Request: Quote the rows below word for word, from the first one through the line that contains "point(81,339)".

Source records:
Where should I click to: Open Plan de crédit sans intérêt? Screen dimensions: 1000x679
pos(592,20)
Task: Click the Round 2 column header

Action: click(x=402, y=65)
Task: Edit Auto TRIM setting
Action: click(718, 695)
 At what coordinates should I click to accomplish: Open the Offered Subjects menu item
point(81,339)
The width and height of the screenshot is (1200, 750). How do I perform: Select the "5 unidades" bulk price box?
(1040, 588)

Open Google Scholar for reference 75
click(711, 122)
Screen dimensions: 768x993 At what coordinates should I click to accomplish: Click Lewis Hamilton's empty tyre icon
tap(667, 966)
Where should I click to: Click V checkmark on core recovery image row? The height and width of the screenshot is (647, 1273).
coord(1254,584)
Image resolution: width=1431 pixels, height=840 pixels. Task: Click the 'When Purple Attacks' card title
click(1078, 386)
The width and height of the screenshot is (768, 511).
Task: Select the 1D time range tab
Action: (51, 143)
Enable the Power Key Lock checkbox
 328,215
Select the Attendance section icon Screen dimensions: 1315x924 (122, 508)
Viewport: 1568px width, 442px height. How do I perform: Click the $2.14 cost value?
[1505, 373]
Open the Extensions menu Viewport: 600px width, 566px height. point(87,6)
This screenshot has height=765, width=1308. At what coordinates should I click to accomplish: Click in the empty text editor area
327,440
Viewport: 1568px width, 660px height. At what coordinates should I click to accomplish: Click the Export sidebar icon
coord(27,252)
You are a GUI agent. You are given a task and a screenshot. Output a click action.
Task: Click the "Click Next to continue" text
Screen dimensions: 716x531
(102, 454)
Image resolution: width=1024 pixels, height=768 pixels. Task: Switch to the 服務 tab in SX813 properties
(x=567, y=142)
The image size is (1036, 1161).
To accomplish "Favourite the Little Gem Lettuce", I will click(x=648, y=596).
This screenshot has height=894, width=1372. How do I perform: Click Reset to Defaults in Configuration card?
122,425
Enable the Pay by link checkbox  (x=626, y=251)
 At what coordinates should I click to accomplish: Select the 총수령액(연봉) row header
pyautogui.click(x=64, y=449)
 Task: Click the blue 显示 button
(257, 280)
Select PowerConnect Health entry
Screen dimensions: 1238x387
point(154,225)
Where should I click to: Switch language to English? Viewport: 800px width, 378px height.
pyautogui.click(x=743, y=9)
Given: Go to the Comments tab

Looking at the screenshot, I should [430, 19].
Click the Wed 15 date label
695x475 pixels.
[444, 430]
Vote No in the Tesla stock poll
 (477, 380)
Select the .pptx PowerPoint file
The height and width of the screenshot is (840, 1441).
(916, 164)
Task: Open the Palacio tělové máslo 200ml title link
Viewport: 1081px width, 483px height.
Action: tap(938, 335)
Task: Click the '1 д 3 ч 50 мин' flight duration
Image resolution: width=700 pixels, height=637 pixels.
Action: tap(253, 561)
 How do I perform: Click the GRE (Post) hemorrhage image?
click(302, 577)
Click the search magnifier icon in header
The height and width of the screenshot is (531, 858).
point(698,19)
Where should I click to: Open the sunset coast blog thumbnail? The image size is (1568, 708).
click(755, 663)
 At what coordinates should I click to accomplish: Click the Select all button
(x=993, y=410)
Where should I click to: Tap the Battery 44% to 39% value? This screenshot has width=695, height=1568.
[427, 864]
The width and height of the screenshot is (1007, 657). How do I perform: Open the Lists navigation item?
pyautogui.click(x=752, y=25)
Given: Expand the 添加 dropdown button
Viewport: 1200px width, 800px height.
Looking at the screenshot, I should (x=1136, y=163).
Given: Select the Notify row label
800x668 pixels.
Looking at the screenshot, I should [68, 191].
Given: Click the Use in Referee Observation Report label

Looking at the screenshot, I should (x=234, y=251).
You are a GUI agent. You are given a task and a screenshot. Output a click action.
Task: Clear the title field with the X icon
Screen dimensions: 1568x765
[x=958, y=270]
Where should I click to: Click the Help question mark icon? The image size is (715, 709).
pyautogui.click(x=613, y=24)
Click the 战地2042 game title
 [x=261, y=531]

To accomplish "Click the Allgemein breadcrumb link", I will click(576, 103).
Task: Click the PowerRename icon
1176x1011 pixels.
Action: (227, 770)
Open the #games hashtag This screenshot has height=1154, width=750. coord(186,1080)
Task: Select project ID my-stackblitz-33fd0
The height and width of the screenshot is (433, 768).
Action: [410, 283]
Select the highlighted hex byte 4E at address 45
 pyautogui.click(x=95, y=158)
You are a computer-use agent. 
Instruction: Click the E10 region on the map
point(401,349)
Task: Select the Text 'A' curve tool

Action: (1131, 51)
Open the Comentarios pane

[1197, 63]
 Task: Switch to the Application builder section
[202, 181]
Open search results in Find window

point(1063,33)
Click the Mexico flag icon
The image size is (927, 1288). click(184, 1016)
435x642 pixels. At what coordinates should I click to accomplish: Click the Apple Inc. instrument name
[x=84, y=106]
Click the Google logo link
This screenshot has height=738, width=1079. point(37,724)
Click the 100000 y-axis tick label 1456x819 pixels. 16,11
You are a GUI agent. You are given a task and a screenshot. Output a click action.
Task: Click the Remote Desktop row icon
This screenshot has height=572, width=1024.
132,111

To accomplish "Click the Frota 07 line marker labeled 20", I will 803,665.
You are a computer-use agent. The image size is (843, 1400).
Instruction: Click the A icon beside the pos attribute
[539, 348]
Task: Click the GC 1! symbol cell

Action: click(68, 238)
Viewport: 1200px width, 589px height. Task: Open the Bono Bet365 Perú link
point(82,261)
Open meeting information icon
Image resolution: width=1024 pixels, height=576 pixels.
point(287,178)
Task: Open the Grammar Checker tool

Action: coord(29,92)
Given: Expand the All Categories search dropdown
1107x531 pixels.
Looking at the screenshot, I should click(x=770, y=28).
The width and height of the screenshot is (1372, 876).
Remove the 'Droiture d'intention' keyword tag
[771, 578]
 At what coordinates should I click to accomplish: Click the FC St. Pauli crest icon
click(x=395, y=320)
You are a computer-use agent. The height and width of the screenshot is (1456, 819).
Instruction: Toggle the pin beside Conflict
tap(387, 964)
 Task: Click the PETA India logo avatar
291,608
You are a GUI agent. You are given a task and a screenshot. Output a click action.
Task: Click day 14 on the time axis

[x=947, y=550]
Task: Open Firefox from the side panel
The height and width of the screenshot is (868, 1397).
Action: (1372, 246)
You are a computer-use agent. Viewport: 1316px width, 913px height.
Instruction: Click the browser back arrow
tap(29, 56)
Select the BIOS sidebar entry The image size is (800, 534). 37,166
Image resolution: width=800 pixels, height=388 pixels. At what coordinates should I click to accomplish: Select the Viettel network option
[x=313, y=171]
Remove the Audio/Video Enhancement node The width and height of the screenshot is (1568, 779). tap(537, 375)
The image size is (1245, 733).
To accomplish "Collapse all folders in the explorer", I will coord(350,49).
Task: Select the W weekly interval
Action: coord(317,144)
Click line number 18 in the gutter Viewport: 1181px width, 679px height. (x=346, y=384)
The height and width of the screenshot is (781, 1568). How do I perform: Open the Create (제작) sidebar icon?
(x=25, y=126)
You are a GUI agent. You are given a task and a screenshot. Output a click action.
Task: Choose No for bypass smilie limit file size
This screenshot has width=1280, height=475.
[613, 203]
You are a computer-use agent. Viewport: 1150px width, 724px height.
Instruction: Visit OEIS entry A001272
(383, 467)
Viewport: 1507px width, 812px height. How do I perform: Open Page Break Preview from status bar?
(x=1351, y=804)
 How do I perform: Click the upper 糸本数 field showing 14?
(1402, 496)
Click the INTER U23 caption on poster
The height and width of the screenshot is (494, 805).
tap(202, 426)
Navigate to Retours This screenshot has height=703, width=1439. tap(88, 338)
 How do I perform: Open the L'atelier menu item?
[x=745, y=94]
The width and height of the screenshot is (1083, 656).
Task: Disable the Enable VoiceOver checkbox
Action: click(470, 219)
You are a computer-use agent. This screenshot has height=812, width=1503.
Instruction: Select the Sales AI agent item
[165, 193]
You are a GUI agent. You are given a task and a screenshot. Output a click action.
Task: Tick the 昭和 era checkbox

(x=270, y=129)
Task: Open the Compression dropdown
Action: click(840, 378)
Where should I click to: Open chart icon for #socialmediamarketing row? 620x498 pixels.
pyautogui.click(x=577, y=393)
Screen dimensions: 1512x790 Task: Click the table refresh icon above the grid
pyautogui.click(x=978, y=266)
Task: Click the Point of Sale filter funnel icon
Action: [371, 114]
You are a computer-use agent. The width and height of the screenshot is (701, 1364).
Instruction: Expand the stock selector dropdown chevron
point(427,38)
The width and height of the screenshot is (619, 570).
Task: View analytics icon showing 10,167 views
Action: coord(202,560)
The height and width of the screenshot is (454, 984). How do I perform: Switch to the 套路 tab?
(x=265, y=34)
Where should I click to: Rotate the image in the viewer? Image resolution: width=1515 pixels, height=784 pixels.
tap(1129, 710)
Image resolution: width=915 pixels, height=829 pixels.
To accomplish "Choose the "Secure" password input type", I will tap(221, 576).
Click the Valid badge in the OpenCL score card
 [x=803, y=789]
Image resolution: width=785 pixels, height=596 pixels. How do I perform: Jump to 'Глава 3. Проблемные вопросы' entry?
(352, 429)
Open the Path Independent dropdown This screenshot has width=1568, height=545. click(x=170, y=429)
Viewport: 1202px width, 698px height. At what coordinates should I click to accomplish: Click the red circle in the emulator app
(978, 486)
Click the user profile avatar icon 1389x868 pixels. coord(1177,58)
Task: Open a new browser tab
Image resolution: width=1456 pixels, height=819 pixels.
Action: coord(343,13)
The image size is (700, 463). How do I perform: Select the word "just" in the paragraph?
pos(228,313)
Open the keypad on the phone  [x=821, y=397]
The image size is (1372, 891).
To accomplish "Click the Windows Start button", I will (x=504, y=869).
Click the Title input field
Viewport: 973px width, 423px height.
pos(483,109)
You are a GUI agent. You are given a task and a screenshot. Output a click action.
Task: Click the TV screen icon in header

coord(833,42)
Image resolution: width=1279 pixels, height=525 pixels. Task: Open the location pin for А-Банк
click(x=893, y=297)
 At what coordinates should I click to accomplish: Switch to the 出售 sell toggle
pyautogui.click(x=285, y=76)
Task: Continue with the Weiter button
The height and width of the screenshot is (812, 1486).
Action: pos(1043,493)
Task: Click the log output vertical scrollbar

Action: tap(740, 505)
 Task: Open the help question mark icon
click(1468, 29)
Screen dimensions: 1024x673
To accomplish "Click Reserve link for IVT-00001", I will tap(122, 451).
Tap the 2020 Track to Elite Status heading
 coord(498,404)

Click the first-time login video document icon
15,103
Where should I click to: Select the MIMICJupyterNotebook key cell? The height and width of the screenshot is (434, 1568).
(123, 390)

Worked answer:
Where should I click to: Open Plan de crédit sans intérêt? Screen dimensions: 1000x679
pos(592,20)
Task: Click the Round 2 column header

Action: click(x=402, y=65)
Task: Edit Auto TRIM setting
Action: click(718, 695)
 At what coordinates should I click to accomplish: Open the Offered Subjects menu item
point(81,339)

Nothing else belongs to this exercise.